I work across media and incorporate both still and moving images in my films. I work in differing genres including poetry based fotofilms, art documentaries and immersive installations. Much of my work concerns our relationships with and between ourselves. Implicit rather than explicit, it centres around our relationship with our environment (s) and how we interact with it. For example the light drawings harness wind and sea power alluding to alternative energy sources. We leave our mark on the environment by the way we manage our resources. For example in the series Relics, it analyses discarded objects as forensic slides opening up ideas on past history and use. In 'Angel in the Trees' and the early interactive digital mapping, as in 'Journey Of The Skin Man' it highlights not only our physical travels but also our inner journey.

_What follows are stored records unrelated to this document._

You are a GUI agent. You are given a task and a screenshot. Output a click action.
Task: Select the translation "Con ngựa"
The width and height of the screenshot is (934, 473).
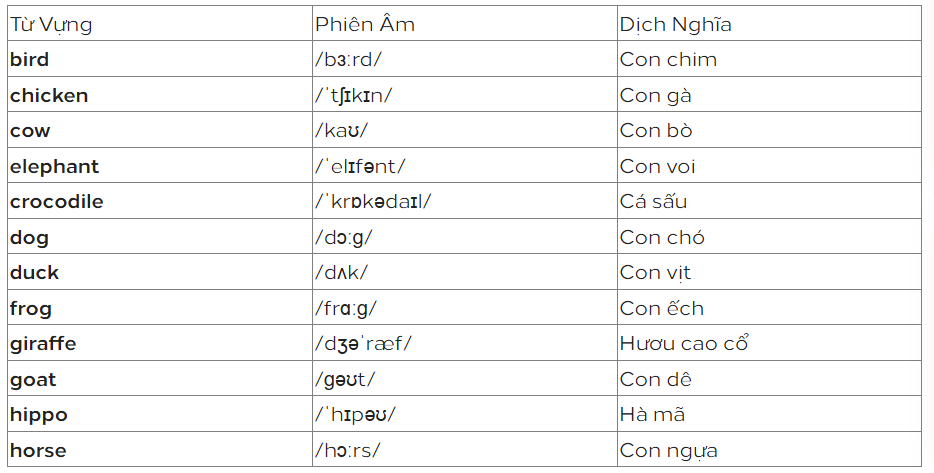point(668,450)
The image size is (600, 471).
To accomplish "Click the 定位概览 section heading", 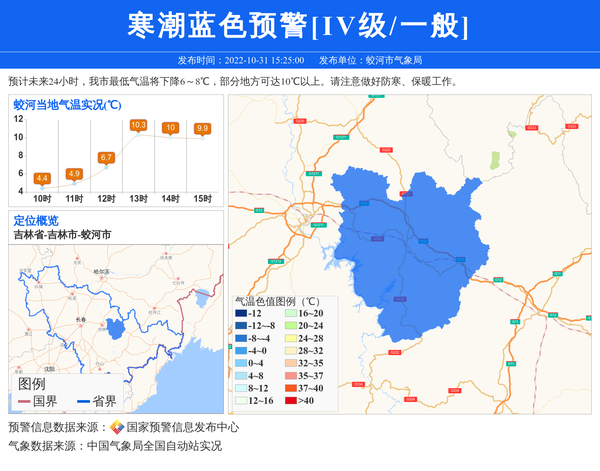I will tap(36, 220).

My first artDoc was in 1987/8 on the environmental artist John Herbert for his Craft Council funded touring exhibition 'Silent Trails' followed by 'Image, Music. Text' on the artist David Dodsworth fir his New York exhibition. My most recent is a film on the sculptor Laurence Edwards on his creation 'Man Of Stones' for the Sainsbury Centre at UEA Norwich. I am currently working on another short artDoc.
Ongoing exploration of how we as humans interact with each other and our relationship to tourist places. Micro dramas for the digital age.
Large scale sound and vision projections for an immersive experience. Working hand in hand with my own curated sound pieces to explore a shared environment of large screen projection.
Green Sofa Sessions
Pushing ideas forward from my portrait stills at the yearly Americana Music Festival in Suffolk, I developed an approach to film the musicians performing life at the festival on y Green Sofa.
Working with specially constructed drawing tools in the dark of night I engage with natural elements including the sea and the wind to map out spaces and environments, tapping into the natural energies to trace and draw, and document unique, live, site specific performances. The reality of the captured image is fundamental to all my work, particularly with long exposure photography.
This concept of time is crucial to my ideas, exchanging the classic definition of photography as a series of instant glimpses of the world in which we live, to a personal definition of ‘space-time’.
All my fotofilms are created on chosen locations. I create a field of vision for the light drawings to take place; the outcome is unknown. The photograph is the evidence of an 'event' that has taken place, a 'performance' that even I myself cannot see in its entirety. During creation, only the process is evident. It’s through the inherent values in photography as a documentary process that I realise the idea.